The Story of Purim

Book of Esther

When the Old Testament’s Book of Esther begins, a Persian king named Ahasuerus  has just come up with a superbly mature idea: to throw a big drinking party for all the men in the palace. At this party, he instructs the men, to “do according to every man’s pleasure.” Kind of like one, big ol’ bachelor party. And, so that the women would not be left out, Ahasuerus allows his queen to throw a separate party for the palace gals. (What a guy.)

So here they are partying it up when the king decides he wants to show off his wife and asks her to come join his drunken brood. She refuses. He gets pissed. And, at the urging of his trusted advisor Haman (BOO!), the king immediately begins looking for another bride — a younger, virgin bride — to replace his rebellious queen.

Among the girls brought to the palace for the king’s perusal is a Jewish girl named Esther (YAY!), who had been brought up by her much-older cousin Mordecai. Mordecai has cautioned Esther to keep quiet about her faith to protect herself from anti-Semites, and she does. The king quickly falls for the kind, beautiful Esther and makes her his queen.

Meanwhile, as Mordecai is guarding the gates outside the palace, he overhears two men conspiring to kill the king. He catches them and has them arrested. The king is told nothing of the incident, but the men are nonetheless hanged for their crime.

The king is very happy with Esther — and is grateful to Haman for the part he played in this good turn-of-events. He promotes Haman and demands that citizens shower him with respect. But there’s a problem: Haman is a known hater of the Jews, and Mordecai, proud and stubborn, refuses to “bow down” to him — which infuriates the evil Haman.

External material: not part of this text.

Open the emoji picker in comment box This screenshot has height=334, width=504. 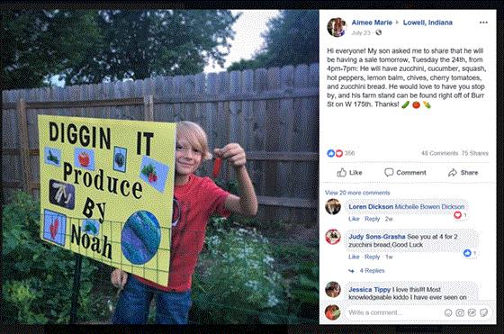448,312
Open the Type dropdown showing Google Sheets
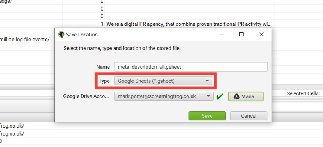Image resolution: width=323 pixels, height=147 pixels. click(x=163, y=81)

Haman decides it’s time to get rid of the Jews once and for all. With the king’s blessing — symbolized in a gift of the king’s silver ring — the palace sends out letters to all 127 provinces in Persia, telling everyone that on the 14th day in the Hebrew month of Adar, all citizens are to to rise up and kill all the Jews, old and young, in their respective provinces. The attackers also are instructed to take the victims’ spoils. The date of the attack has been randomly selected — by casting lots. (“Lot” is translated as “pur,” hence the name Purim.)

Upon hearing the news, Mordecai is devastated — as are all Jews across Persia. After some back-and-forth between he and Esther via notes delivered by messenger, Esther asks Mordecai to tell all Jews to repent their sins and fast for three days. Meanwhile, she visits the king and asks that he and Haman join her for dinner that night.

When Haman arrives, Mordecai — planted outside the palace — again refuses to bow before him, which triggers the advisor’s anger anew. After dining with the royals — and being invited by Esther to dine again the following evening — Haman goes home and orders his family to build gallows on which he intends to hang Mordecai.

Later the same night, the king has trouble sleeping and asks a servant to read for him from the palace diary. One section recounts the night Mordecai saved the king’s life by capturing his would-be assassins.

“What honor and dignity hath been done to Mordecai for this?” the king asks.

“There is nothing done for him,” the servant replies.

Endowed with a terrible sense of timing, Haman is standing in the court at this very moment, waiting to talk with the king about hanging Mordecai. When Haman is invited to enter, the king surprises him by speaking first.

“What shall be done unto the man whom the king delighteth to honor?” the king asks.

Haman assumes the king is speaking of himself, so he answers by suggesting the king let this man wear royal clothes, ride the king’s horse, wear the king’s crown and be taken on horseback through the city.

The king agrees, saying: “Make haste, and take the apparel and the horse, as thou has said, and do even so to Mordecai the Jew.”

As you can imagine, Haman is incensed at this point. But he does as the king says and the next day returns to dine, as scheduled, with the king and his young queen. At dinner, Esther lays it all out. She tells the king that she is Jewish and that Haman is an enemy who wishes to kill her and all her people.

Loyal to the queen, the king orders Haman be killed on the very gallows he had built for Mordecai. (How’s that for a climax!)

At Esther’s suggestion, the king sends out another set of letters around the provinces, reversing the previous order to kill the Jews and telling the Jews to band together and protect themselves against Haman loyalists. When the 14th comes around, the Jews are ready and armed. They fight and kill thousands and thousands of men all over Persia — but touch none of their victims’ spoils.

Mordecai is promoted to something akin to prime minister and given the king’s silver ring that once had belonged to Haman. By royal order, the date of the 14th is named “Purim” and is set aside in remembrance of this Jewish victory.